A recent post about legal terms in the news drew several interesting comments from readers, prompting this addendum.
One reader pointed out that I’d omitted the term “stare decisis.” As I recall, “stare decisis” is the very term that led me to write the post in the first place, but somehow, I managed to leave it out.
the legal principle that points in litigation should be determined according to precedent.
The recent Supreme Court decision in Dobbs v. Jackson Women’s Health Organization rejected the principle of stare decisis by ruling against the precedent established by Roe v. Wade in 1973.
Another term that I had intended to include in the previous post is “depraved indifference.”
the state of mind in which a defendant acted with such utter disregard for human life that it is apparent that the defendant was completely indifferent to the risk of death to another human being. The standard of depraved indifference is used to determine whether a defendant is guilty of murder, manslaughter, or some other crime involving bodily harm.
Defendant was convicted, after a jury trial, of “depraved indifference” murder for the shooting death of Timothy Range. [He fired a gun in close quarters at a party.]
The reader who pointed out the omission of stare decisis also suggested that the term “kangaroo court” should have been included in the earlier post. I did not include it because a kangaroo court is “an improperly constituted court having no legal standing.” However, since the term does occur fairly frequently in the news, it does belong in the list.
An early use of the term applied to informal assemblies of miners who met to decide accusations of “claim-jumping.”
It was a kangaroo court of mutineers on HMS Bounty that decided the fate of Captain Bligh.
A common trope in TV detective series shows the hero drawn into a kangaroo court convened by convicts who have taken over a prison.
A kangaroo court is totally extra-judicial, but that fact does not prevent lawyers and lawmakers from throwing the term around.
Back in 2015, then-Governor (and lawyer) Rod Blagojevich called the Illinois Senate’s impeachment proceedings against him, “a kangaroo court.”
In 2021, Senator Josh Hawley condemned the January 6 attack on the Capitol but described the US Senate impeachment trial proceedings against former President Donald Trump as “a total kangaroo court.” (Politico, 11 February 2021)
An article titled “Kangaroo Courts” appears in the Harvard Law Review (20 February 2021). It is a response to the findings in Criminal Municipal Courts by Professor Alexandra Natapoff. Her study found that municipal courts “are sometimes replete with conflicts of interests, shockingly staffed with non-lawyer judges, and often flouting [sic] standard criminal procedure protections.”
Natapoff does not refer to the courts in her study as “kangaroo courts,” but the author of the Law Review article argues that the objects of her study are essentially that. I only skimmed, but the comparisons the writer draws seem labored and unconvincing.

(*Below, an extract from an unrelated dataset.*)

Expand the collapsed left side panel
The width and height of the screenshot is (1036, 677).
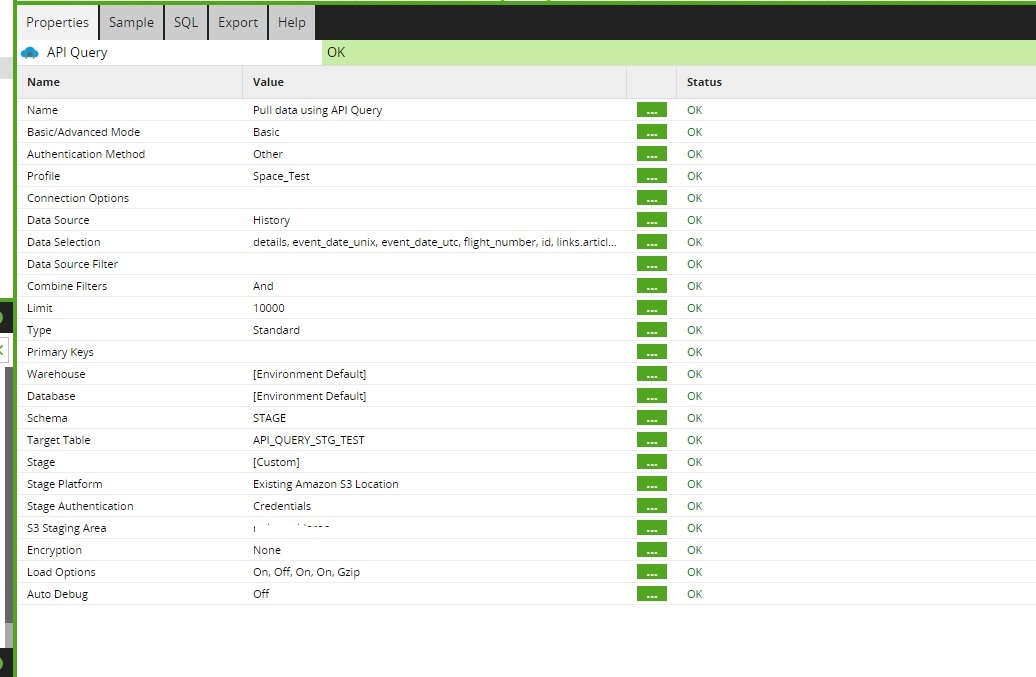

A municipal court may dispense unjust outcomes, but it nevertheless exists within an established legal system. In my view, rather than calling such courts “kangaroo courts,” it might be preferable to call them “corrupt courts” and urge the Justice Department to do something to clean them up.
Black’s Law Dictionary discusses ways in which a legally constituted court can act as a kangaroo court, but the examples given seem to apply to what is more accurately called a “show trial.”
a public trial in which the judicial authorities have already determined the guilt or innocence of the defendant. The show trial has as its only goal the public presentation of both the charges and the verdict as a means of warning others against offending the authorities.
Representative Perry accuses Democrats of coming up with a predetermined outcome in their investigation, calling it a “a Soviet-style show trial.”—CNN 9 June 2022
A comment on the previous DWT article by Venqax sums up the difference between a kangaroo court and a show trial:
Both terms are being tossed around as if they are synonymous, but they really are not. A kangaroo court lacks official legitimacy or legitimate procedure. Something akin to a lynch mob (but still, not synonymous). A show trial is arguably worse– a proceeding with official imprimatur conducted with a pre-determined conclusion, without genuine participation by the defendant. What detractors accuse the January 6 hearings of being is a show trial, not a kangaroo court. Regardless of its motives, it is legally constituted and has defined procedures.
Neither term applies to the January 6 hearings because
1. the procedure is a legally convened event and
2. a hearing is not the same as a court trial.
In a hearing, testimony and limited evidence are presented. In a trial, disputing parties come together to present arguments and evidence before a judge and jury or another legally empowered authority.